# What the exercise asks:
Going down the data below, set down exactly the line with "Given: Increase the" and each line after it through the line with "Screen dimensions: 1164x1468"; no other lines.

# Supplied data:
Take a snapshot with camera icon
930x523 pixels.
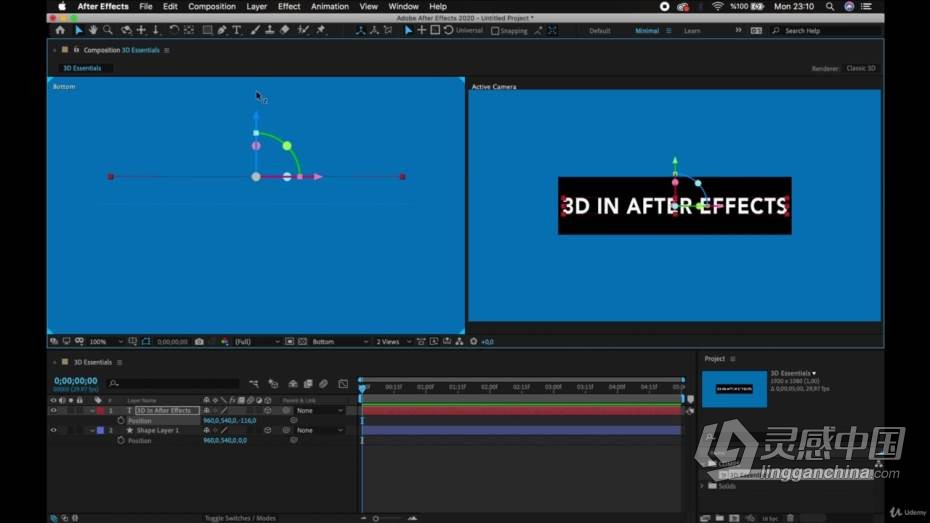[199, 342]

* * *

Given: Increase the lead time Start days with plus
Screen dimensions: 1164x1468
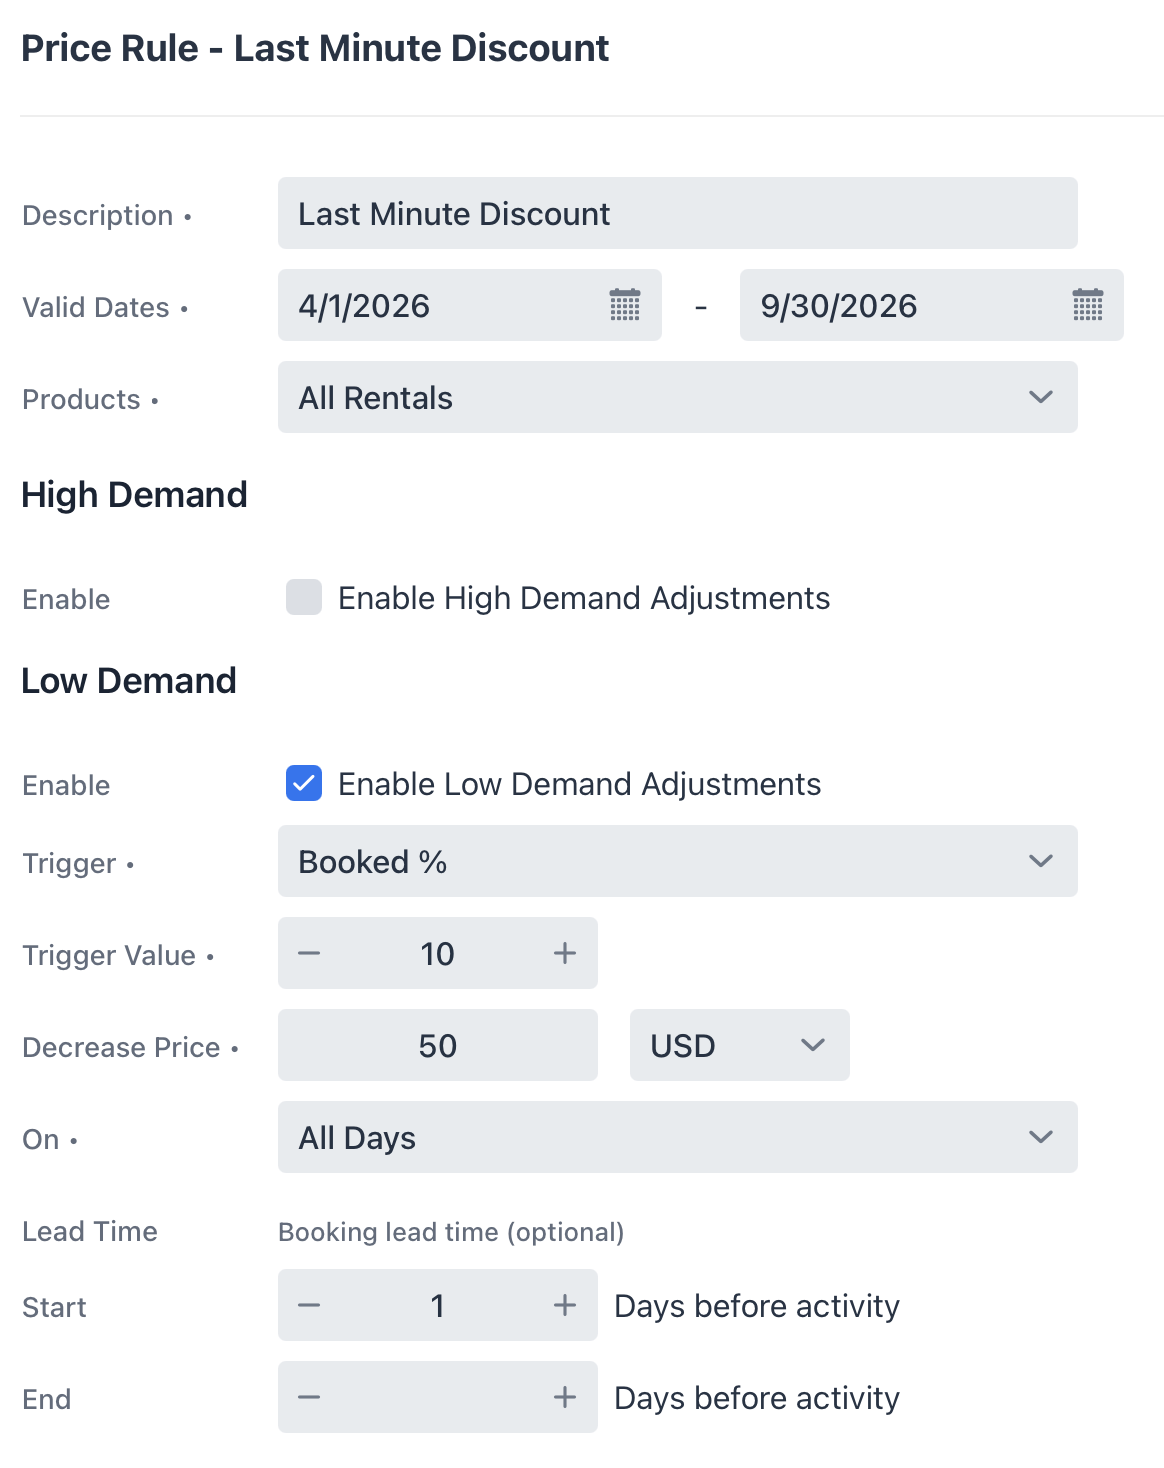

# Finished task:
Given: Increase the lead time Start days with plus
Screen dimensions: 1164x1468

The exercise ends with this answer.